Can Adoption Fee be Tax Deductible ?

Some adopters may wonder whether the "adoption fee" or "adoption donation" made to a Rescue which has 501c non-profit status can be claimed as a deductible charitable donation on the adopter's income tax return. The short answer is that an adoption fee or donation made to adopt a dog is almost certainly NOT deductible , but any additional donation made over and above the standard fee almost certainly IS deductible.

Can the Adopter's Adoption Fee be claimed as a tax deduction ?

Before reading this article, please read What Donations are Deductible ?, which is pre-requisite to understanding the material in this article.

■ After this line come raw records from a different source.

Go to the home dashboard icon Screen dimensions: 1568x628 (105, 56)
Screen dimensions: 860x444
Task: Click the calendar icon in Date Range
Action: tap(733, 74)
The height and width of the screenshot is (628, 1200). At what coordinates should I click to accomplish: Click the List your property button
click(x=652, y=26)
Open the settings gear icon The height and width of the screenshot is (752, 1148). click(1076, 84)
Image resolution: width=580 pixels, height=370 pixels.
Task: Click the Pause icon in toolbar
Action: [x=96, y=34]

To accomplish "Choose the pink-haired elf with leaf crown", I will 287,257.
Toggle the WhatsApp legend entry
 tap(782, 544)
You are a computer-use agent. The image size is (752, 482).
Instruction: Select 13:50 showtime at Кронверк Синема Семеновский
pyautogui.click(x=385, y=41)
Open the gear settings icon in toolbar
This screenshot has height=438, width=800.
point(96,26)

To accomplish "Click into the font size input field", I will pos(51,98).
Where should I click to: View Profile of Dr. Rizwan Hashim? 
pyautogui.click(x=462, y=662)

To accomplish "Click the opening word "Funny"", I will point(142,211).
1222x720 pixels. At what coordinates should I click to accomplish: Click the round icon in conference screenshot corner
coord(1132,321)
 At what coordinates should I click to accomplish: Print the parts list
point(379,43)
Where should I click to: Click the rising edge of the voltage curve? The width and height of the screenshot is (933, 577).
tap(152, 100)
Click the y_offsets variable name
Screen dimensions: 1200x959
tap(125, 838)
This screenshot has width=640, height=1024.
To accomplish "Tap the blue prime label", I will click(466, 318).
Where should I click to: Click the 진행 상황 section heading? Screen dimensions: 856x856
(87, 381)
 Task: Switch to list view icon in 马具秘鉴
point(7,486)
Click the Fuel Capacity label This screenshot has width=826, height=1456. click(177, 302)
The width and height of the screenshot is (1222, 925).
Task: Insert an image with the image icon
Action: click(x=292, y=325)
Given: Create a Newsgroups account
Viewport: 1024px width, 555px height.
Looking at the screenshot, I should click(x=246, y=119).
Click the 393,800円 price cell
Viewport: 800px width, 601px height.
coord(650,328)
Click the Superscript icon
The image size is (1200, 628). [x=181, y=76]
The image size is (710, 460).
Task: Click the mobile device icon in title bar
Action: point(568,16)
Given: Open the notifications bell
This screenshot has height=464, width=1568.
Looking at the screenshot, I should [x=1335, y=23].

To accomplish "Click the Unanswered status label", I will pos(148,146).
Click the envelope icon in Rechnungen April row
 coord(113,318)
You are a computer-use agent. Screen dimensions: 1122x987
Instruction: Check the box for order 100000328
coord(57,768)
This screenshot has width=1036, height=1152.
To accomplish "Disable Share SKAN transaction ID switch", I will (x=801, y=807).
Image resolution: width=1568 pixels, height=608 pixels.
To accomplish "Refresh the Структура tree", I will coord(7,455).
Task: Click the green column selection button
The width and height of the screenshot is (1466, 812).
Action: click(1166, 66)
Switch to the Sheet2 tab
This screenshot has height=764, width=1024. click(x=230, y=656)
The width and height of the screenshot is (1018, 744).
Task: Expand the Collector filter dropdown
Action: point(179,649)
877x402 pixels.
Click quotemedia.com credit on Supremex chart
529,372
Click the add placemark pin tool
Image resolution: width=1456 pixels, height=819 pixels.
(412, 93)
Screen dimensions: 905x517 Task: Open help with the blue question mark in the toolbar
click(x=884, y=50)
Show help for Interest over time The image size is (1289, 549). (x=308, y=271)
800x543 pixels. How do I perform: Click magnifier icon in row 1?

Some adopters may wonder if any part of the "adoption fee" or "adoption donation" that they pay when adopting a dog from a Rescue group or individual might be lawfully claimed as a tax deduction on their income tax. This article is intended as a general guide as to why the answer is generally that it is NOT. However any additional donation made over and above the standard fee may well be deductible.

First of all, unless the Rescue to which the fee is paid is a recognized 501c non-profit entity, which many of them are not, it is not possible to deduct any kind of donation whatsoever. For the remainder of this discussion we will assume that the Rescue is indeed a 501c entity.

The basic rule is that the only portion of a "donation" that can be claimed as a tax deduction is that part for which the donor "has not received any goods or services in exchange." The familiar example is the high priced charity dinner, let's say $100 a plate, where the dinner itself is worth $35 : in this case only the remaining $100 minus $35 equals $65 is deductible.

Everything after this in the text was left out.